*** RECORD SET Section Begins ***

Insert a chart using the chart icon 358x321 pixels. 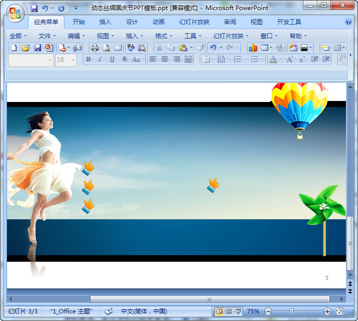(253, 48)
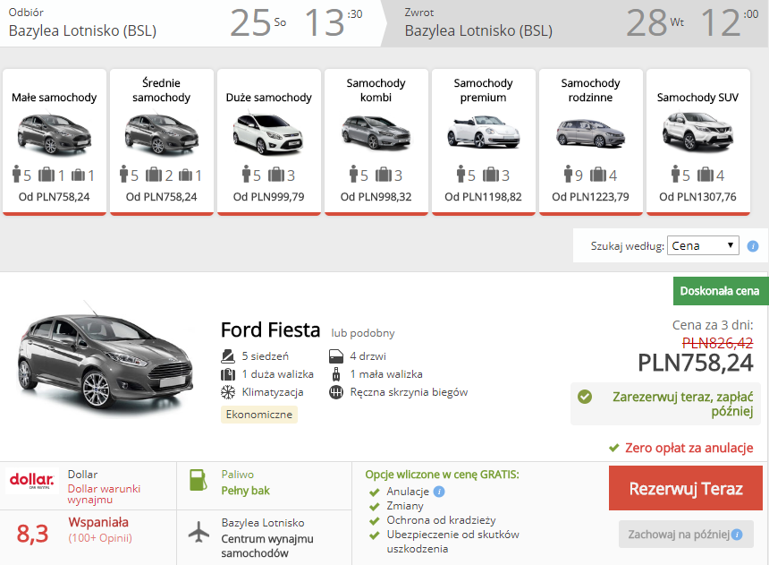
Task: Open the Szukaj według Cena dropdown
Action: pyautogui.click(x=703, y=245)
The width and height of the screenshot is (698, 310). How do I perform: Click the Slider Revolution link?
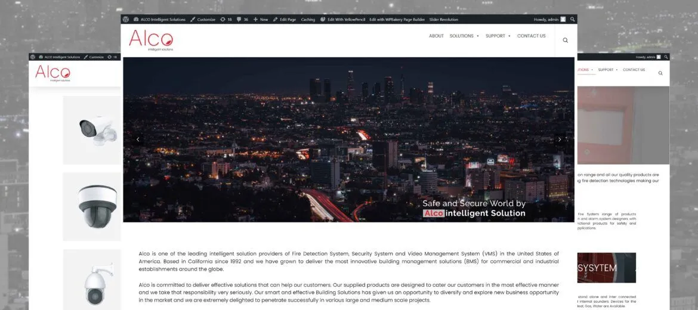(x=444, y=19)
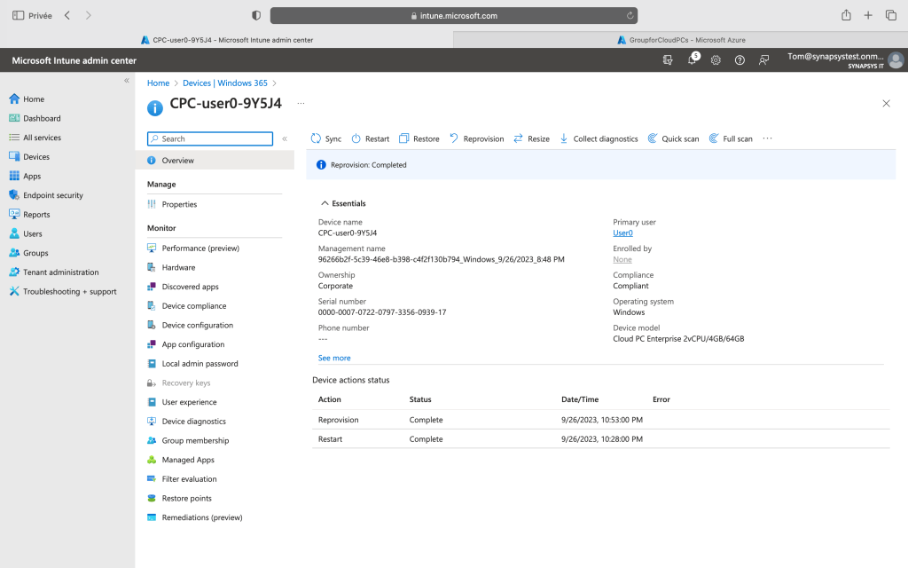908x568 pixels.
Task: Open the more toolbar actions ellipsis
Action: click(767, 138)
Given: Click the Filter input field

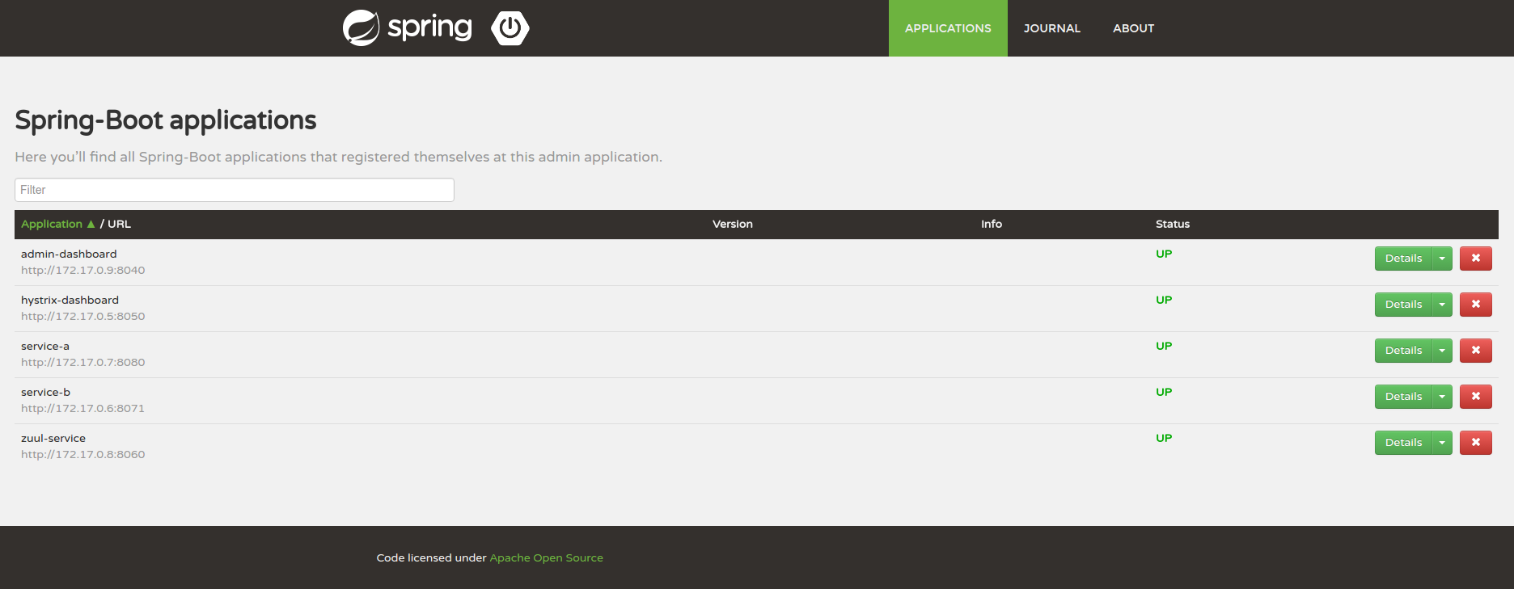Looking at the screenshot, I should click(x=235, y=190).

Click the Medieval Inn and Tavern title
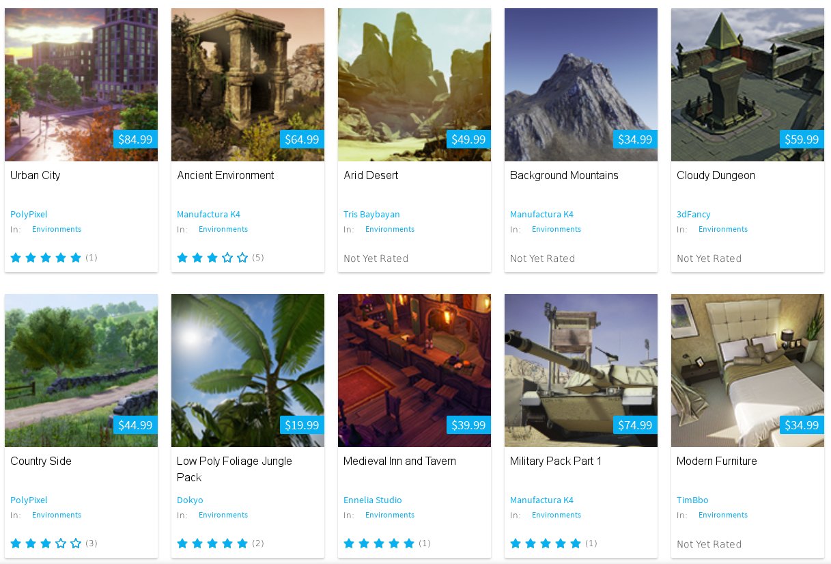(399, 461)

*** RECORD SET Section Ends ***

YOUR INSTRUCTIONS: Starting with the line that holds "Given: Click the Filter input field", print each line through the last one of the data exactly as written, but do not include the pictures.

OUTPUT OF THE TASK:
Given: Click the Filter input field

Looking at the screenshot, I should click(x=235, y=190).

Click the Medieval Inn and Tavern title
(399, 461)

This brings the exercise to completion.